__Provided material__
+-------+

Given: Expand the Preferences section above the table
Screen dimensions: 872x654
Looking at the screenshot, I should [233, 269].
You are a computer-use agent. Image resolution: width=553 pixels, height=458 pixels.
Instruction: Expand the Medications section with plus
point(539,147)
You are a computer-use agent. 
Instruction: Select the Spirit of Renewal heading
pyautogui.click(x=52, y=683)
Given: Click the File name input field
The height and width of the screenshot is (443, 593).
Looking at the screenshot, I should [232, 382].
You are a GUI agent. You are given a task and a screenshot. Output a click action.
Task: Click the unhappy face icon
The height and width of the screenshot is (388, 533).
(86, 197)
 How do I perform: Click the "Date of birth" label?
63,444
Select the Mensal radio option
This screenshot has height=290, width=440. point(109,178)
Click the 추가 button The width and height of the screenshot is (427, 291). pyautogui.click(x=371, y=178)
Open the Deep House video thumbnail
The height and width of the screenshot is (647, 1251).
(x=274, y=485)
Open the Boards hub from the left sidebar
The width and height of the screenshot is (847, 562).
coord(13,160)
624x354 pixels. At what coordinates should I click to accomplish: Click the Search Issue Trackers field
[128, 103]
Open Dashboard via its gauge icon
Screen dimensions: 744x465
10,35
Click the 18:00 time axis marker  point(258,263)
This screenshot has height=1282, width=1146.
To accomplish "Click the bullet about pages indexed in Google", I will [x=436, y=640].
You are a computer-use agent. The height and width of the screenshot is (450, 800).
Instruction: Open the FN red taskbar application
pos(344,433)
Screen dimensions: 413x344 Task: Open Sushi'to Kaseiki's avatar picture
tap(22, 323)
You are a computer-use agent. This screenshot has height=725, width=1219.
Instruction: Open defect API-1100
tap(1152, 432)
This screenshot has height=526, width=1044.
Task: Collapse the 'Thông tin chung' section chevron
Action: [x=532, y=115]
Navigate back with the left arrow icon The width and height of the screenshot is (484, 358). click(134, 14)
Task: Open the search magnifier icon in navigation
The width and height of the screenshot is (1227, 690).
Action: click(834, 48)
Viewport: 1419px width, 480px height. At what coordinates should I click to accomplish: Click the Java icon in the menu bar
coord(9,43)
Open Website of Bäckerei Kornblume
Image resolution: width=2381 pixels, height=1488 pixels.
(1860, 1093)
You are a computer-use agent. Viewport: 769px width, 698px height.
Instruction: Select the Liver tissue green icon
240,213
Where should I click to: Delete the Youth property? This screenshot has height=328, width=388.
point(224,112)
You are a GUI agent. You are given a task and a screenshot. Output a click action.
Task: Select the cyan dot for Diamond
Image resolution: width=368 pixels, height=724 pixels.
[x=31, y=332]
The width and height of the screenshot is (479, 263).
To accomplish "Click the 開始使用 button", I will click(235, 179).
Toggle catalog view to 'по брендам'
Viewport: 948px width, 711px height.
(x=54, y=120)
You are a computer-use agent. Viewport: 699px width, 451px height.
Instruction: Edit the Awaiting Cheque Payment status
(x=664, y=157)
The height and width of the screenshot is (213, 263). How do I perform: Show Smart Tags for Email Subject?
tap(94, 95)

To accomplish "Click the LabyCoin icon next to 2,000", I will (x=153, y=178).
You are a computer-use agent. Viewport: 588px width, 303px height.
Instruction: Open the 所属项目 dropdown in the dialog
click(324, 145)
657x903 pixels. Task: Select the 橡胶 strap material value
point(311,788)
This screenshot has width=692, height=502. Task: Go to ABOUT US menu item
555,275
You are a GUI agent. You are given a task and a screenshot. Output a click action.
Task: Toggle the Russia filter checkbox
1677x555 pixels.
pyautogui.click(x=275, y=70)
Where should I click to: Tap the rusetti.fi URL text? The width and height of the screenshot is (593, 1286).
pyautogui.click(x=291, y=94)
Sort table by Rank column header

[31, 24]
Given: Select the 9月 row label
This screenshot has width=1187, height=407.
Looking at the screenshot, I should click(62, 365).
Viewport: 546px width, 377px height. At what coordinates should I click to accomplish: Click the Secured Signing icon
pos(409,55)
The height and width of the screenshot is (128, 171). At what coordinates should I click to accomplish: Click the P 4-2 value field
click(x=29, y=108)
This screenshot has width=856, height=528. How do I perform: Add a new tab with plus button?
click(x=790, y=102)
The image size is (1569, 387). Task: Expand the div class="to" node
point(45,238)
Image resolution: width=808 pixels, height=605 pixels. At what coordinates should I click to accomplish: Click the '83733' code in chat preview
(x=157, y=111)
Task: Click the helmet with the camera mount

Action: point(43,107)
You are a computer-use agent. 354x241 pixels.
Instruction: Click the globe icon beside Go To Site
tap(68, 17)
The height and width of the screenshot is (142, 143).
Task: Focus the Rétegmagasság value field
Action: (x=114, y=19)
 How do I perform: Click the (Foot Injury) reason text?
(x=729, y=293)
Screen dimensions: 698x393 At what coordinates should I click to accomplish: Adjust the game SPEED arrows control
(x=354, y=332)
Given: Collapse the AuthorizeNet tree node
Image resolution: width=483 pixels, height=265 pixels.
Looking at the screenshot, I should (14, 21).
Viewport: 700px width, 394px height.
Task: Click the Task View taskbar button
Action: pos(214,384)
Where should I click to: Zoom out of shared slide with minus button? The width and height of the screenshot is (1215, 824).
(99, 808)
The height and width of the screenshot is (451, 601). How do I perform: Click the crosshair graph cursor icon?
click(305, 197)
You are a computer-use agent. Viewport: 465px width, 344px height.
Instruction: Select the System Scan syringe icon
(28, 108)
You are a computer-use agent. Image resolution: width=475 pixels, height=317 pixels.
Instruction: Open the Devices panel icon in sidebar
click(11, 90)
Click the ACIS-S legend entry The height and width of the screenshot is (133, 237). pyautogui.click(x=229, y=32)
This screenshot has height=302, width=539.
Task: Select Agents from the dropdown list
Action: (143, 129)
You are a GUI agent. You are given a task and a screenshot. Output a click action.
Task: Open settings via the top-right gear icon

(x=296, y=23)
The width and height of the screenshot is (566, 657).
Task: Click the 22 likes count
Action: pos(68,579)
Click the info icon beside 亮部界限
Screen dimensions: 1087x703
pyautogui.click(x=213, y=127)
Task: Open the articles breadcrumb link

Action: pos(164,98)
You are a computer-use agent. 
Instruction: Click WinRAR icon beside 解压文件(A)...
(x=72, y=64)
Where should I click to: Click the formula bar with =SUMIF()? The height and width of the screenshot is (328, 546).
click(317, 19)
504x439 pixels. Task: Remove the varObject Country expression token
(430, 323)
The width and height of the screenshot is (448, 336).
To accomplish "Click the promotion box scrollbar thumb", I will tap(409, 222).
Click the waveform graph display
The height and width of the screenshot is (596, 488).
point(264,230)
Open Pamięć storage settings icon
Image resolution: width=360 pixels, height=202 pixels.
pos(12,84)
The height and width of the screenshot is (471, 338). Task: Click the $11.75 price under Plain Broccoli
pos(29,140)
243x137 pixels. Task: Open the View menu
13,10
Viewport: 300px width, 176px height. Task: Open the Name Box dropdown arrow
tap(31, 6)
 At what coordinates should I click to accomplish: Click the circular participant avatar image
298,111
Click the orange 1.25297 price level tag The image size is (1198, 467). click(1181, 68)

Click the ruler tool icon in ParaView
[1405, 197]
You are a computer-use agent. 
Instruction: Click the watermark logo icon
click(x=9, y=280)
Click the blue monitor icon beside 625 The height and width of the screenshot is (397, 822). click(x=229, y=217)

+-------+

__Work order__
Every line from the one holding "Click the ruler tool icon in ParaView" through the final line of the listing must be echoed exactly; leave out all other lines.

__Problem solution__
Click the ruler tool icon in ParaView
[1405, 197]
You are a computer-use agent. 
Instruction: Click the watermark logo icon
click(x=9, y=280)
Click the blue monitor icon beside 625 The height and width of the screenshot is (397, 822). click(x=229, y=217)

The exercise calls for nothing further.